For a moment we were all of us engaged in stuffing and lighting our pipes, and then sucking them slowly down to ash, Rasmus keeping one finger raised to hold my question in abeyance. When he finished, he knocked the pipe out against the heel of his boot and turned fully toward me.

“We have an assignment for you,” he said.

“The hell you have,” I said.

Or at least wanted to say.

I do not know how to tell a story, a real one, or at least tell it well. Reading back over these pages, I see I have done nothing to give a sense of how it felt to have these determined men looming over me, their eyes strangely steady. Nor of Rasmus, with his wispy beard and red-pocked face. Why did we choose him as a leader? Because he was little good for anything else?
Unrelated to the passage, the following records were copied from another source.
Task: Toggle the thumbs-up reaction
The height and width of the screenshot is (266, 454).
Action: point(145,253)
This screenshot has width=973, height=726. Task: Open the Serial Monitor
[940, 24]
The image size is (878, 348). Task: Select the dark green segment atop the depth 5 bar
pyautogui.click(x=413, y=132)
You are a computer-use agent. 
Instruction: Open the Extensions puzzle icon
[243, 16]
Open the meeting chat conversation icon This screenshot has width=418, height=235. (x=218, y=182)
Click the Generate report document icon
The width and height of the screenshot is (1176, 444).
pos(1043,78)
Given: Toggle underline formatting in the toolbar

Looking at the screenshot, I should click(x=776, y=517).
So, a large man, ruddy, looming over me, stabbing the air between us with a thick finger, nail yellow and cracking. Minions to either side of him.

What I said was not The hell you have, but “And it takes six of you to tell me?” Perhaps not, in retrospect, the wisest utterance, and certainly not taken exceptionally well. Not, to be blunt, in the proper community spirit. But once I was started down this path, I had difficulty arresting my career.
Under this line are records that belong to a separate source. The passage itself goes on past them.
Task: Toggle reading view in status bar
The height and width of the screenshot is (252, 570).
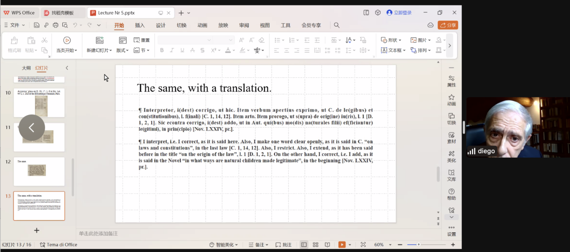Action: pyautogui.click(x=327, y=245)
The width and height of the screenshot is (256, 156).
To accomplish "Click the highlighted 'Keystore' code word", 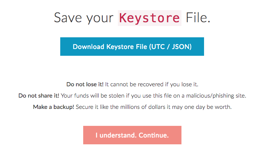I will (149, 18).
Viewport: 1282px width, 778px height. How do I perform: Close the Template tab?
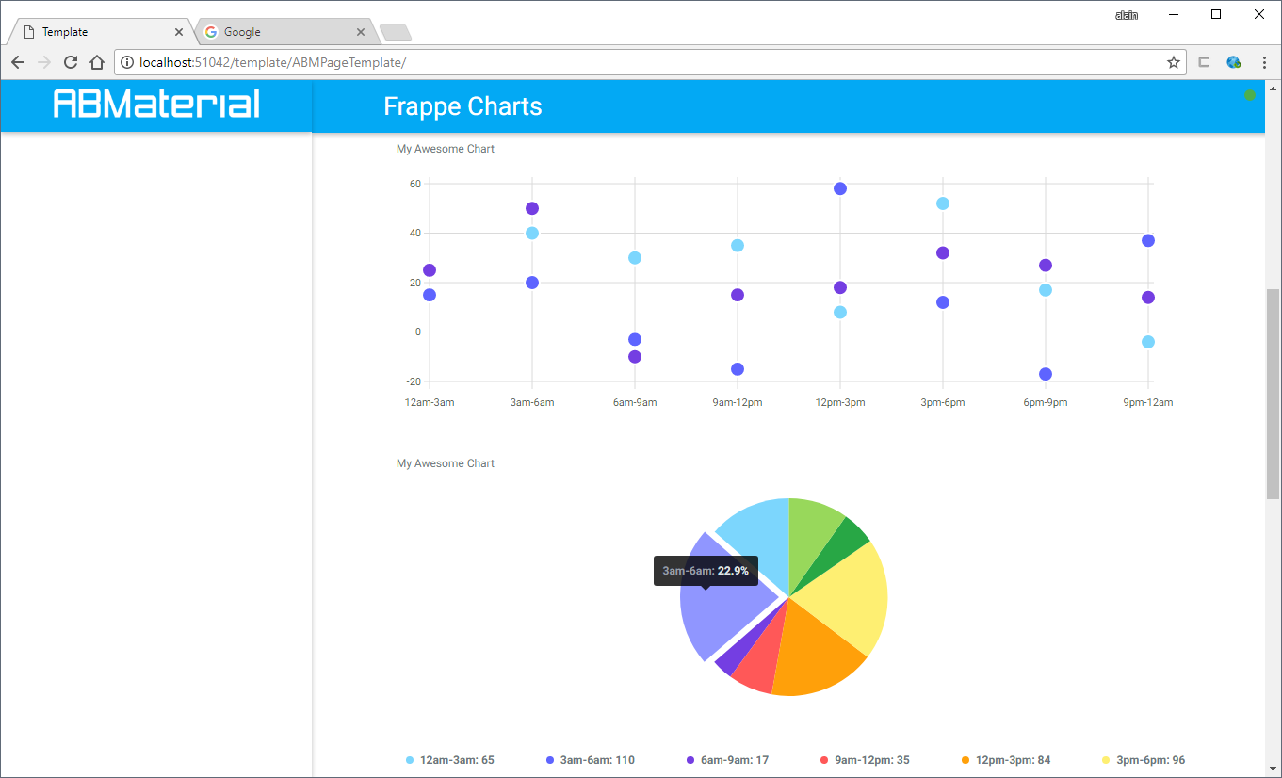[179, 32]
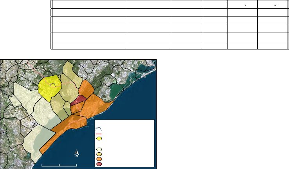Click the bright yellow district on the map
Image resolution: width=289 pixels, height=170 pixels.
tap(49, 87)
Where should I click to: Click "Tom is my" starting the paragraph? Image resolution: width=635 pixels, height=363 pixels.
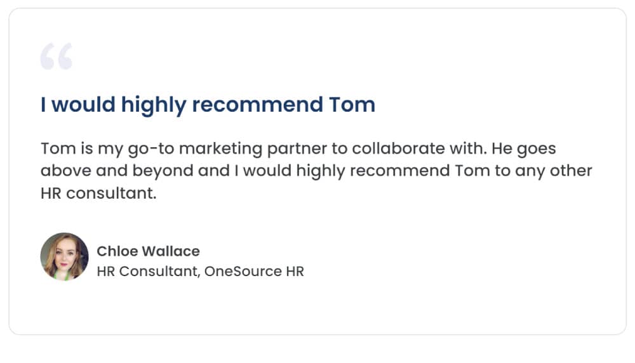pyautogui.click(x=82, y=149)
He tightened his lips and drew himself up a little, stiff now.

“What,” he asked, “was your profession?”

“I have always been a farmer,” I said. “As you yourself know.”

“No,” he said. “Before the conflagration, I mean.”

“You know very well what I was before the conflagration,” I said.

“I want to hear you say it,” he said.

But I would not say it. Instead, I filled my pipe again as they regarded me. Then lit and smoked it. And he, for whatever reason, did not push his point.

“There are rumors about you,” he claimed. “Are they true?”

“For the purposes of this conversation,” I said, not knowing what he was talking about, which rumors, “you should assume they are all true.”

“Paper,” he said, and one of the others came forward, held out a folded sheet of paper. I stared at it a long time, finally took it.

“We have an understanding then,” said Rasmus, and, before I could answer, started off. Soon, he and his company were lost to me.

After they had gone, I dug the arm up again and examined it, trying to determine how long it had been rotting and whether I had been the one to lop it free. In the end, I found myself no closer to an answer than in the beginning. Finally I could think to do nothing but plough it back under again.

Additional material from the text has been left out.